Yayınevimden yollanan yeni kitapları almak için geçen cuma günü, kargo şubesine girdiğimde yanıma, gayet şık ve özenli kıyafetler içinde bir beyefendi yanaştı, merhabalaştık, ‘ Siz çok seviniyor olmalısınız, ben de çok seviniyorum’ dedi, sonra da parmaklarıyla göstererek, ekledi:
‘Ne kadar güzel, dört aydır kan akmıyor !’
Bu hoş karşılaşmadan, bir gün sonra Reyhanlı’da katliam yaşandı.
O beyefendiyi ve onun gibi, dört aydır kan akmıyor diye sevinenleri düşündüm bir anda.
Reyhanlı katliamı, sevincimizi kursağımızda bıraktı, ama kuşku yok ki, sırf bu sevinç yarım kalsın diye işlenmiş bir katliam değil bu.
Zaman, Esat’ın aleyhine işliyor.
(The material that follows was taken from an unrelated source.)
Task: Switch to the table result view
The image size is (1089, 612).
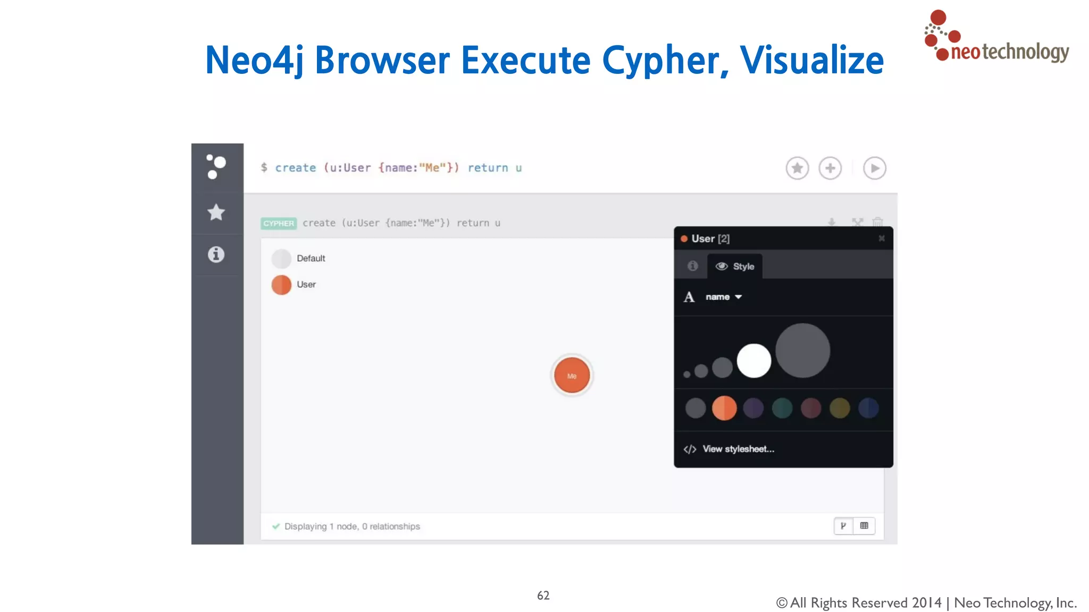Action: click(864, 526)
Esat kendi halkına karşı yürüttüğü savaşı kazanamayacak. Ama eğer bu savaşı Suriye’nin dışına taşıyabilir, dünyaya bir mezhep çatışması olduğunu gösterebilir ve hele Türkiye’yi bu savaşın içine çekebilirse, Ortadoğu’da Filistin ve Kürt meselesi tarihine eşdeğer bir uzun tarihi süreç ve sorunlar yumağı başlayabilir demektir.
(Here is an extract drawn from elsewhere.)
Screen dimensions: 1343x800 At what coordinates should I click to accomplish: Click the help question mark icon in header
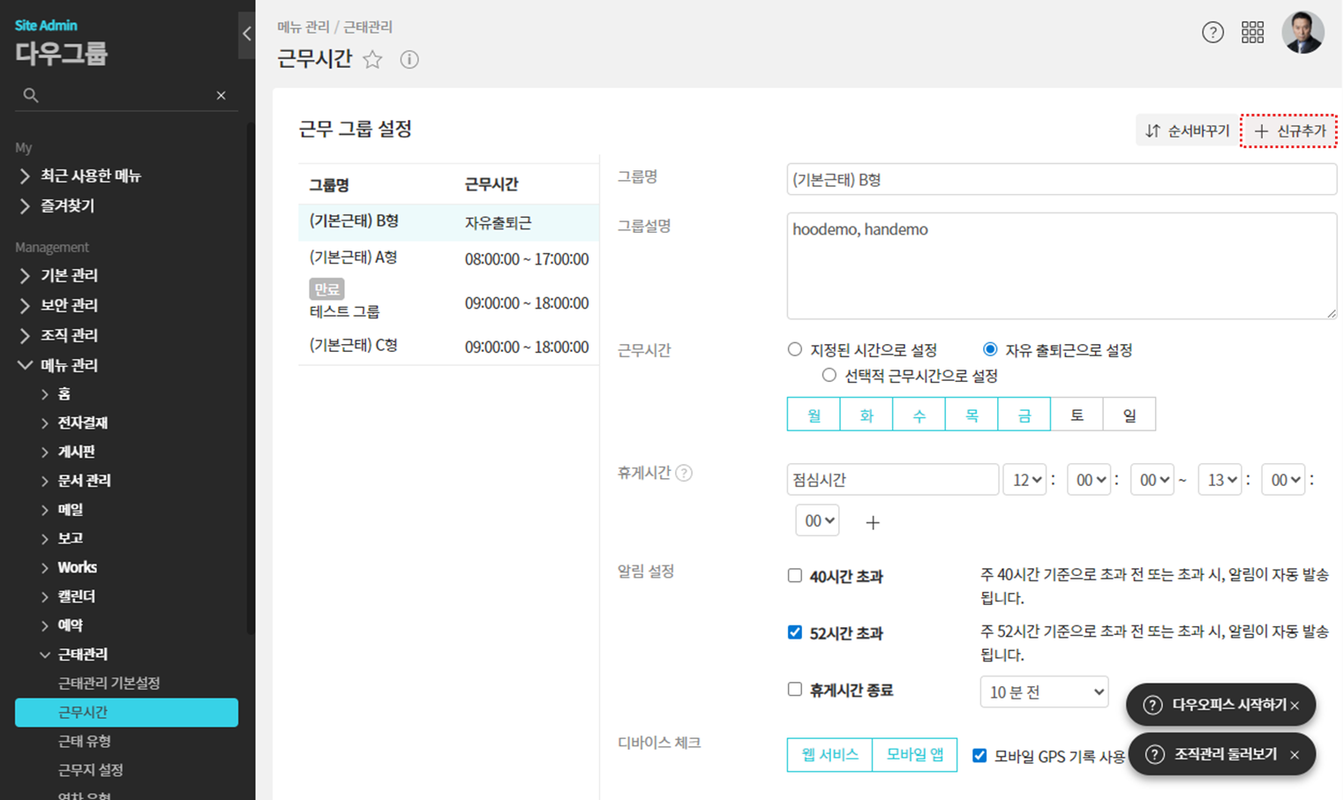[x=1212, y=33]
PKK lideri Öcalan’ın gayet iyi bir zamanlamayla kendi örgütünü Şii İttifakının içinden çekmesi, PKK’nin Türkiye’ye karşı yürüttüğü silahlı mücadeleyi durdurması, geri çekilmesi ve Arap nüfus içinde kalan Kürtleri savunma amaçlı olarak Suriye Ordusuyla savaşa girmesi, başta Esat olmak üzere diğer Şii aktörlerin, hiç beklemedikleri bir sonuç oldu.
Bu yüzden, Reyhanlı’da PKK izi aramak gerçekçi bir tutum değildir. PKK, bu saatten sonra, Esat’ı güçlendirecek veya onun akıl almaz stratejilerine yarayacak bir eylemin içinde olmaz.
Basçıların şu günlerde PYD ve onu destekleyen Suriye Kürtlerine duydukları öfke, Kemalist solun, ulusalcı cephenin ve CHP’nin PKK/BDP’ye duydukları öfkeden farksızdır..
Hem Suriye Baası, hem bizim ulusalcılar, ihanete uğramış bir ruh hali içindeler.
PKK liderinin hükümetle anlaşmasını içlerine sindiremiyorlar.
Esat zaman zaman PKK/PYD’ye öfkeli ve düşmanca sözler yöneltiyor.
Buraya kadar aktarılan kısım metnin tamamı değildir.